Primeiramente, a “uberização” possibilitou o retorno de desempregados ao mercado de trabalho. Isso aconteceu pois o funcionário é o dono do “meio de produção”, a empresa apenas fornece a plataforma digital, assim não há muita restrição para conseguir uma vaga.

Contudo, a facilidade de emprego tem seu viés negativo: a falta de suporte perante as leis trabalhista. O empregado é visto como trabalhador informal pois não possui carteira assinada na empresa, devido justamente a maneira como a “uberização’ funciona. Também não é viável formalizar, de forma tradicional, todos os que operam nessa nova tendência devido à alta probabilidade de fraude.

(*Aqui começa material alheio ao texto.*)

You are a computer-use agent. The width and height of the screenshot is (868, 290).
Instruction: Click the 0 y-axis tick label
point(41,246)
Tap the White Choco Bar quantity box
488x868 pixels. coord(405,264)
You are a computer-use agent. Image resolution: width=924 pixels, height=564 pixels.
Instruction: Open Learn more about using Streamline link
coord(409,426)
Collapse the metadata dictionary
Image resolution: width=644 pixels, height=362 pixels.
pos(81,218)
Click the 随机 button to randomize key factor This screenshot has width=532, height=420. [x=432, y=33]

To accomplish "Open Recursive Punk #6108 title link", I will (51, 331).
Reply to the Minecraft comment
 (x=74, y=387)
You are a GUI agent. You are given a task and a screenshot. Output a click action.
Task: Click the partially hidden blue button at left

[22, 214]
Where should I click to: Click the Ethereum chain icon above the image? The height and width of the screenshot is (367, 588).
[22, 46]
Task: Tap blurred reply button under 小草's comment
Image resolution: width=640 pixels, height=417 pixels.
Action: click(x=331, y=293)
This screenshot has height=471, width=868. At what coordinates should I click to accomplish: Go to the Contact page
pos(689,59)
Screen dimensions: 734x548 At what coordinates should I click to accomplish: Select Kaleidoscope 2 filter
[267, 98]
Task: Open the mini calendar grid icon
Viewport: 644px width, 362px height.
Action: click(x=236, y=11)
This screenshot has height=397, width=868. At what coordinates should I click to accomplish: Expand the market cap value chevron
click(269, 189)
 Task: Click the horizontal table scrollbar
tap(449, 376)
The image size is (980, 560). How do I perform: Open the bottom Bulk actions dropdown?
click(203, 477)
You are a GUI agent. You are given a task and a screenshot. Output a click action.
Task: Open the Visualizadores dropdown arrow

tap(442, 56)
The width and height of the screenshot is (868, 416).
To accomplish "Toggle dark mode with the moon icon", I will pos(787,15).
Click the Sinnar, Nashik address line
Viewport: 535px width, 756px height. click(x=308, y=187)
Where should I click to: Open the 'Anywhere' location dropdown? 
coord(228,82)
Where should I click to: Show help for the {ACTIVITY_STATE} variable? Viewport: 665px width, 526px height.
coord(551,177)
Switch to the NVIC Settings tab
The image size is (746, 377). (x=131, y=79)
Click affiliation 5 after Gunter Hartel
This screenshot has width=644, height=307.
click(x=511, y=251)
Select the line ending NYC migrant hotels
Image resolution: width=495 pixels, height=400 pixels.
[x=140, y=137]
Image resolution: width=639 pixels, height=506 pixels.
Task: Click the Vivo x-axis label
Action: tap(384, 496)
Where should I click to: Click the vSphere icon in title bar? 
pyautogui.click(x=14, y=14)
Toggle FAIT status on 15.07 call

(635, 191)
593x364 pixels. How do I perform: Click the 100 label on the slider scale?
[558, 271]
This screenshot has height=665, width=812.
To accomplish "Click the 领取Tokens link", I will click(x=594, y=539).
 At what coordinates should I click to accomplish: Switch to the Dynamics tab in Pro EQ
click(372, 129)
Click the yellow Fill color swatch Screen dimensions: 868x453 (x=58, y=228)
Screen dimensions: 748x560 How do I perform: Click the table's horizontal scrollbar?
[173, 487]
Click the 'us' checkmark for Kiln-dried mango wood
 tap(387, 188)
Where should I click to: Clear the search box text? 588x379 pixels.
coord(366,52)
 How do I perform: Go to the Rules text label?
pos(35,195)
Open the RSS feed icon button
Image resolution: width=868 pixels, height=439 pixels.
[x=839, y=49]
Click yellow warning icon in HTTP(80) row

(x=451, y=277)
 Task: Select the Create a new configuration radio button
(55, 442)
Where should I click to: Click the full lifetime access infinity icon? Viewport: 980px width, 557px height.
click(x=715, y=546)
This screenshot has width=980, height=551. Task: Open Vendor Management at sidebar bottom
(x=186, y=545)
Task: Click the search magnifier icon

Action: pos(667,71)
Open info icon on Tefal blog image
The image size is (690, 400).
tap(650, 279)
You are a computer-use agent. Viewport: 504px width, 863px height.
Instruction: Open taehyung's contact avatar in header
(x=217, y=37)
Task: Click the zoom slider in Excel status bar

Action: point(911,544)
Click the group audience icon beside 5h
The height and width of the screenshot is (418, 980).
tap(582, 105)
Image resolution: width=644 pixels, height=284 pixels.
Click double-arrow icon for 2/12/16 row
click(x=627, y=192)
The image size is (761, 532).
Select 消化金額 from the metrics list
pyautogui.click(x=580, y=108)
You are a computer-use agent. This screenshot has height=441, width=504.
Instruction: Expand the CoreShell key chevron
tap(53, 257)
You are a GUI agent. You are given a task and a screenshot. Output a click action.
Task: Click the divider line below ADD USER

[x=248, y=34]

Portanto, se faz necessária uma parceria entre o governo e as empresas que fornecem as plataformas digitais, para regulamentar mensalmente, de forma digital e automática, os trabalhadores que cumprirem determinado valor mínimo estabelecido. Assim elimina-se o risco de fraude enquanto garante os direitos trabalhistas dos cidadãos brasileiros.